RECORDS FOR THE EXERCISE Start Marker

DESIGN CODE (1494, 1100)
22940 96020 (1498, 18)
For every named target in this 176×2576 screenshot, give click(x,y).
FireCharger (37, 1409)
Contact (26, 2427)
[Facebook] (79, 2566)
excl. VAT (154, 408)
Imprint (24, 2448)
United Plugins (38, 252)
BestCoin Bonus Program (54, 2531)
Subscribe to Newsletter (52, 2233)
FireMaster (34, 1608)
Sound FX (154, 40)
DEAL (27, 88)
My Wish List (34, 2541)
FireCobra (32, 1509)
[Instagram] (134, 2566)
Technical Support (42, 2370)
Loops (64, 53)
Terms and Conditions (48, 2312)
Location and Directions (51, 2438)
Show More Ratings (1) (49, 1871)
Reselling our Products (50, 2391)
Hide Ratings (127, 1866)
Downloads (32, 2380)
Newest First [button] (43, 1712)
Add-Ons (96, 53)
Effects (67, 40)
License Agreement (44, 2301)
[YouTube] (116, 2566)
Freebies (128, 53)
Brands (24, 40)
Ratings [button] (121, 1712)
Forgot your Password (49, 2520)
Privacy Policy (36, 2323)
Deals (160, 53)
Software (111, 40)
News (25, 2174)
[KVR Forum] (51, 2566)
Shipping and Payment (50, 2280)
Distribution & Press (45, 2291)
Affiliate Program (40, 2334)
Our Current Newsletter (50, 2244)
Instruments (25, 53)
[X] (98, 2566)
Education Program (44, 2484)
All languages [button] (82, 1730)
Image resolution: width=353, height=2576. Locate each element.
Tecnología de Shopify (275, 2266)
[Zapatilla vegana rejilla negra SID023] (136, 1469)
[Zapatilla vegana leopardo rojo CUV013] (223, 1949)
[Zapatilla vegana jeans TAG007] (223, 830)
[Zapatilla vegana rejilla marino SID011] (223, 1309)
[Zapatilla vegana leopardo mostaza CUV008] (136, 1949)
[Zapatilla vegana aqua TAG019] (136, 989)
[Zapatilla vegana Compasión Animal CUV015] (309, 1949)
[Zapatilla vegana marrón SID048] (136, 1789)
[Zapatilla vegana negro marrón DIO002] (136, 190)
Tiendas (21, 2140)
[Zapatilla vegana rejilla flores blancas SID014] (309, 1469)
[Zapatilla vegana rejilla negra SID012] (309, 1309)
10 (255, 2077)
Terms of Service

RECORDS FOR THE EXERCISE End Marker

#### [ACTION ITEM]
Looking at the data above, return every line from the one with "Instruments (25, 53)" down to the one with "[Zapatilla vegana rejilla marino", exactly and inclusively.

#### [EXERCISE ANSWER]
Instruments (25, 53)
[X] (98, 2566)
Education Program (44, 2484)
All languages [button] (82, 1730)
Image resolution: width=353, height=2576. Locate each element.
Tecnología de Shopify (275, 2266)
[Zapatilla vegana rejilla negra SID023] (136, 1469)
[Zapatilla vegana leopardo rojo CUV013] (223, 1949)
[Zapatilla vegana jeans TAG007] (223, 830)
[Zapatilla vegana rejilla marino SID011] (223, 1309)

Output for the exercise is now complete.